Фома вновь возвращался к толстой мудрой книге, читал об удивительном — навсегда утраченном единстве людей и природы, вере древних в духов хлеба, дерева, животных. Эти духи спали с людьми и рождали детей, просыпались и умирали вместе с природой. Фома объяснял, что все это — ненаучные мелочи, поэтические метафоры, не стоящие внимания, но она слушала его, не сводя с него расширенных глаз.

— Странно, — говорила она, взяв в руки ту книгу. — В давние времена люди верили, что у каждого дерева есть душа, а теперь нет. Почему?

— Не верят, потому что все знают… — начал было Фома.

— А если чего-то не знают, то в это верят?

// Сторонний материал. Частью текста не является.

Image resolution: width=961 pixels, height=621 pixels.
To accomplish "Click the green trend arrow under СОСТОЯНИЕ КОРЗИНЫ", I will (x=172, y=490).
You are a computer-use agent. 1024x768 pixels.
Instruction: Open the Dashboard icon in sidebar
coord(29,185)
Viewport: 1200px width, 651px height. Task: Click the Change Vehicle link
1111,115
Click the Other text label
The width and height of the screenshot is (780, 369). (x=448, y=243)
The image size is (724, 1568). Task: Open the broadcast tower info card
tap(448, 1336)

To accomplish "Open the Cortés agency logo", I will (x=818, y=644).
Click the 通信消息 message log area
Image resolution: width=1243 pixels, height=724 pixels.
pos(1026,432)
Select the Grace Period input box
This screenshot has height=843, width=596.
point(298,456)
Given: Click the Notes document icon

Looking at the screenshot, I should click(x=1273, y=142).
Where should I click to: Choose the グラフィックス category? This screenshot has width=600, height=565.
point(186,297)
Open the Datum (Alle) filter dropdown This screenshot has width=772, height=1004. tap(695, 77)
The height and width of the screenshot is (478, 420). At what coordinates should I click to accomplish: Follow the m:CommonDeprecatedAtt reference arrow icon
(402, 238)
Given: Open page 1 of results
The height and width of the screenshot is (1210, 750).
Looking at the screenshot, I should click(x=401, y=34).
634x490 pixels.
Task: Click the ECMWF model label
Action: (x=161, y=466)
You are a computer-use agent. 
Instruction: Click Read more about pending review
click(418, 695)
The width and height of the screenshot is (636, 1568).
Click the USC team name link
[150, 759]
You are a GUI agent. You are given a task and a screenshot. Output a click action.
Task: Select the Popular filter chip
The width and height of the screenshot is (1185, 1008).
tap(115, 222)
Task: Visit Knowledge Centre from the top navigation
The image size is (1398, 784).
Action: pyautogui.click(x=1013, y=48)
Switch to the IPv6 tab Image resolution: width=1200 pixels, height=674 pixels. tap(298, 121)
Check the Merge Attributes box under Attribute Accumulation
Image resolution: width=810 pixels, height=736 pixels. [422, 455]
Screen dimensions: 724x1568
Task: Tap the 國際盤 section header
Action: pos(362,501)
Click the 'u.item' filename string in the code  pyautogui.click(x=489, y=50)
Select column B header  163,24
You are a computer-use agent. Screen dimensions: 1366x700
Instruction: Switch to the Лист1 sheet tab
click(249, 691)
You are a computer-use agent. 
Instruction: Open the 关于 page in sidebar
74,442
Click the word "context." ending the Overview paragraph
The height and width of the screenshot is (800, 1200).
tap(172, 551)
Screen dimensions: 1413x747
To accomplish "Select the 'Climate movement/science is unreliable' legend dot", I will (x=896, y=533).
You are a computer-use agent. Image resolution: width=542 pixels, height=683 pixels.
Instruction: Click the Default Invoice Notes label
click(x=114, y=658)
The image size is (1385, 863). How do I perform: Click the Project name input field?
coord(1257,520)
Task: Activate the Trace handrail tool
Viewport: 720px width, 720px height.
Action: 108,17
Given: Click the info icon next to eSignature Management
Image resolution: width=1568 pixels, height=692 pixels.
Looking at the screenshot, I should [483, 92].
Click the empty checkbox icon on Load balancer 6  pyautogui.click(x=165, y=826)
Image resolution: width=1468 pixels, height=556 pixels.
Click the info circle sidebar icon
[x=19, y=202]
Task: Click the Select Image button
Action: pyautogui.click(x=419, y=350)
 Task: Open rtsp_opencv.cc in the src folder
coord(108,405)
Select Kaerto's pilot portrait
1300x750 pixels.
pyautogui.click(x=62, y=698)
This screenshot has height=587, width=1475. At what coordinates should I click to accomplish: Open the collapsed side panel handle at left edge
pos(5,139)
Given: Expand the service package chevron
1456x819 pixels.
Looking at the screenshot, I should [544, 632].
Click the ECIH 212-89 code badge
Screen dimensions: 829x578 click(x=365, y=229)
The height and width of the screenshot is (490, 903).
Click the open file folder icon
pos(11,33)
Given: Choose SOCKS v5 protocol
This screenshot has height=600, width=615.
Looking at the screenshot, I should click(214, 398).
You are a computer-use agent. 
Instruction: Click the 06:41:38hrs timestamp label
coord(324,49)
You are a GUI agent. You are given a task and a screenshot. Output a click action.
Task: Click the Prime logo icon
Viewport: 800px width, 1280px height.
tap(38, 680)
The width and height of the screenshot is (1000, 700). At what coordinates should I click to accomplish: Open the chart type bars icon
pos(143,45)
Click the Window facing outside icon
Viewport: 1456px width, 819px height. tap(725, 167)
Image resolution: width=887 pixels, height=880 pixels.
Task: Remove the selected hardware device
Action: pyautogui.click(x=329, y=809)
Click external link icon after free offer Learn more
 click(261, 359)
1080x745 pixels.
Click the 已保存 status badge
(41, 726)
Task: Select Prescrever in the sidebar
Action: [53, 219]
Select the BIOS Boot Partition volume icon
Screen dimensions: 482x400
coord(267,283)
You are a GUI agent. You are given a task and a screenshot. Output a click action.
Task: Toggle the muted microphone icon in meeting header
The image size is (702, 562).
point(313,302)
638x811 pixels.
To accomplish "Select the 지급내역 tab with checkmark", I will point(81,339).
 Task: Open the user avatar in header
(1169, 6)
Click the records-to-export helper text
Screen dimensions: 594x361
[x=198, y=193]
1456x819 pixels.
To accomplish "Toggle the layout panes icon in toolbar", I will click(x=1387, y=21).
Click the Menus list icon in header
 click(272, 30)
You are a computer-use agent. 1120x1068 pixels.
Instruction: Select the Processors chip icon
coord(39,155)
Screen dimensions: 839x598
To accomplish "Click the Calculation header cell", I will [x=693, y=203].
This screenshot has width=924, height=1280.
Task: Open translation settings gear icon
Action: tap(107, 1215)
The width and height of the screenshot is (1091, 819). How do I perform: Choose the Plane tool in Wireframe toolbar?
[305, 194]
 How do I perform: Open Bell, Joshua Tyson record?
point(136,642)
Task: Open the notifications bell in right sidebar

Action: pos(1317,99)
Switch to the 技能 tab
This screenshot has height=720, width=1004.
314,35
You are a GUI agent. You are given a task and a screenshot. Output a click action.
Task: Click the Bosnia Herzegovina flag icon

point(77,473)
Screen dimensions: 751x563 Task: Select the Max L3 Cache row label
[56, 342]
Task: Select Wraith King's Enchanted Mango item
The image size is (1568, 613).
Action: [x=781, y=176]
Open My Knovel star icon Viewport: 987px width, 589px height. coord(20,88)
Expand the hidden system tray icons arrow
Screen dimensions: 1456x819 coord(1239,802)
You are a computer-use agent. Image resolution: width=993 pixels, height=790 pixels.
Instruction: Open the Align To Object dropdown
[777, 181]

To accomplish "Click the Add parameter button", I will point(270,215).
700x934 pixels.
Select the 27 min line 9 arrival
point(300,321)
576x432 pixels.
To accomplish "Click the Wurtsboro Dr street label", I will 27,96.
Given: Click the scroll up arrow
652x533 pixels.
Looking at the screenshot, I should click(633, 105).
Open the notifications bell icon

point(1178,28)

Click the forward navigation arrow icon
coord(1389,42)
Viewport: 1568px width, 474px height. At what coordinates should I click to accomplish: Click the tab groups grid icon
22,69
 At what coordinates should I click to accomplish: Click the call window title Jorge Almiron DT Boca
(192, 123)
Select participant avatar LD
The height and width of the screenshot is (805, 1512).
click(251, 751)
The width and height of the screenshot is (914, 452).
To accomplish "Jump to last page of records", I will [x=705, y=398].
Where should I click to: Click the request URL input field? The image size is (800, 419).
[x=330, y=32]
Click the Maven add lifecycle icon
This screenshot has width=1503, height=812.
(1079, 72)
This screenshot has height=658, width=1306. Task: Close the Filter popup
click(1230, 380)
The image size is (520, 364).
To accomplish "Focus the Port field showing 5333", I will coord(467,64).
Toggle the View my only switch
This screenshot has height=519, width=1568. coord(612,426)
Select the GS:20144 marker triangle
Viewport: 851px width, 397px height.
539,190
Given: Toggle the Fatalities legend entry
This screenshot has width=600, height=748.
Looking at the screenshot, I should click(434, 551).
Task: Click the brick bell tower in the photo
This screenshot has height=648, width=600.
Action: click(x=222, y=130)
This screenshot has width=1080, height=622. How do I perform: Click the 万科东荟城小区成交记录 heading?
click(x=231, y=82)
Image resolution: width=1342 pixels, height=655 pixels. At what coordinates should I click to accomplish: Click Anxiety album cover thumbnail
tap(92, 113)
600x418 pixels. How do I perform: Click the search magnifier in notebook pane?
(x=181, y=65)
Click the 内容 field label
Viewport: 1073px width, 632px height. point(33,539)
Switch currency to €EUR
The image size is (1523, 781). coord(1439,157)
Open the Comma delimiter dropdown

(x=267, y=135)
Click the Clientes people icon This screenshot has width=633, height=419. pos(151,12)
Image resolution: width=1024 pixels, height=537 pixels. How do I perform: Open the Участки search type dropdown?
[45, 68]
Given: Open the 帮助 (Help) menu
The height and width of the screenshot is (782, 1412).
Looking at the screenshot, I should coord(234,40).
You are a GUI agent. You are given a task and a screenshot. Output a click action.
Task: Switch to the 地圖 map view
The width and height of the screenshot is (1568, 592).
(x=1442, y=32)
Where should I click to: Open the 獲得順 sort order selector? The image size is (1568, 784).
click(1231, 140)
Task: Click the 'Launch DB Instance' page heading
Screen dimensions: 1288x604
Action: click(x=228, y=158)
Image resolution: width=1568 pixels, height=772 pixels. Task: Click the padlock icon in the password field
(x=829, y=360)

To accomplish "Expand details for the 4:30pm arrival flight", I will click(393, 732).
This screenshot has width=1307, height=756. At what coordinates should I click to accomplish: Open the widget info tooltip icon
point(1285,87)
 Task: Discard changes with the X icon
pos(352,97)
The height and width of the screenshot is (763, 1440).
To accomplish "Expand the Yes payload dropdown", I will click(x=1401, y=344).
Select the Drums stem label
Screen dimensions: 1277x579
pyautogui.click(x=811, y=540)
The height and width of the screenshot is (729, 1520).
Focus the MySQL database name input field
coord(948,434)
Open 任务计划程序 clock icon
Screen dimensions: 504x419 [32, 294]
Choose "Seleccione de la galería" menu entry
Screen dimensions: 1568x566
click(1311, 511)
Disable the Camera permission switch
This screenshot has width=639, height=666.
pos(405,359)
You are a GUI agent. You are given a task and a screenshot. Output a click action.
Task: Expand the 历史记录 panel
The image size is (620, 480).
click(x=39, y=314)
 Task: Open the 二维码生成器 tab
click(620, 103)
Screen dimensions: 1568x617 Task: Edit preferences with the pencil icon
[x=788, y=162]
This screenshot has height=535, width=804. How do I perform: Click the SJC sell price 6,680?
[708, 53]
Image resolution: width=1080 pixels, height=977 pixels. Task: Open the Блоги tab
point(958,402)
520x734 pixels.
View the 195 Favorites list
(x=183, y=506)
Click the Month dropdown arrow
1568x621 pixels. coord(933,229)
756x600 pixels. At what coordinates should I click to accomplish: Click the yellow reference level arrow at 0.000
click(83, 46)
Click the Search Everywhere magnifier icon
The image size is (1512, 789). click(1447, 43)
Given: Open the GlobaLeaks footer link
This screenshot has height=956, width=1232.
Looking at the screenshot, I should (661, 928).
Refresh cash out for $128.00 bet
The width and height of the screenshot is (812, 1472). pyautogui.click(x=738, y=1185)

— Это уж слишком, — сказал Фома.

— А может, эта вера и спасла природу? Ведь один сосед не мог так просто взять топор и пойти рубить другого соседа, потому что ему холодно. А ты слышал, как вскрикивает, падая, елка, с каким криком распадается пополам под множеством своих плодов груша? Как ухают трухлявыми голосами совы в дуплах? Как тужит по облетевшему цвету калина? А знаешь ли ты, как холодно стоять босиком на морозе?

В глазах Незнакомки снова задвигались черные тени.

Он решительно шагнул к ней, спрятал ее бедную головку на своей сильной груди и начал гладить рыжие волосы, повторяя:

— Успокойся, не нужно.

— Больше не буду, — всхлипывала она. — Оно само…

— Понимаешь, — авторитетно начал Фома, — по-моему, книга — это и есть душа дерева, где все записано…

— Правда, — листала она фолиант. — Вот и страницы шелестят, как опавшие листья. А между обложками живут голоса. Они вылетают оттуда вечером, когда приходишь ты. В книге соединена душа человека и дерева…

— У тебя жар, — обеспокоился Фома. Больному воображению Незнакомки, очевидно, нельзя было давать такой пищи. Ведь она все примеряла к себе, переселялась во все, что видела. — У тебя нездоровый блеск в глазах. Ты переутомилась. И к чему слезы?

— Это хороший блеск, это я оттаиваю, — сказала она и потерлась лицом о шершавую Фомину щеку. — Ты такой умный-преумный, высокий, красивый. И я люблю тебя. Поцелуй меня крепко-крепко.

— Ты что? — Водянистый, не в силах понять эти мгновенные перепады женского настроения, отступил в испуге: — Теперь, в этот ответственный период?

— Она не выбирает, когда приходить…

— Нет-нет, только не сейчас. — Фома тоскливо, трезвея, думал, что она вот-вот должна проснуться, открыть глаза — и тогда в безжалостном дневном свете выздоровевшего ума увидит эту плюшевую комнатку, затхлую кухоньку с тараканами, облупленный ящик с песком и его, Фому, неуклюжего и вовсе не гения. Любовь ведь слепа. Незнакомка жила с ним в этом призрачном мире, принимая его за кого-то другого, выдуманного, которого видела в призрачном лунном свете. Она прошла с ним один квартал жизни — наисчастливейший, и, хотя Фома так сильно хотел ее выздоровления, он теперь панически боялся его. Пусть все идет как шло.

— Давай пить чай, — сказал он, ставя книгу на полку.

Они пили чай с ванильными сухарями, о чем-то говорили, ощущая в воздухе высоковольтное напряжение, обжигая пальцы при прикосновении, сжимая чашки, как фарфоровые изоляторы. То холодная, то горячая кровь попеременно струилась в Фоме.

Он видел, как открываются ворота гигантского тропического сада, расстилается впереди кочковатая дорога, которую насквозь продувают злые ветры, а они, босые, несчастные, бредут по ней во тьму. Но брели они вместе, прижавшись, поддерживая друг друга на обмерзших кочках, отдавая тепло, и она благодарно сияющими глазами смотрела на него.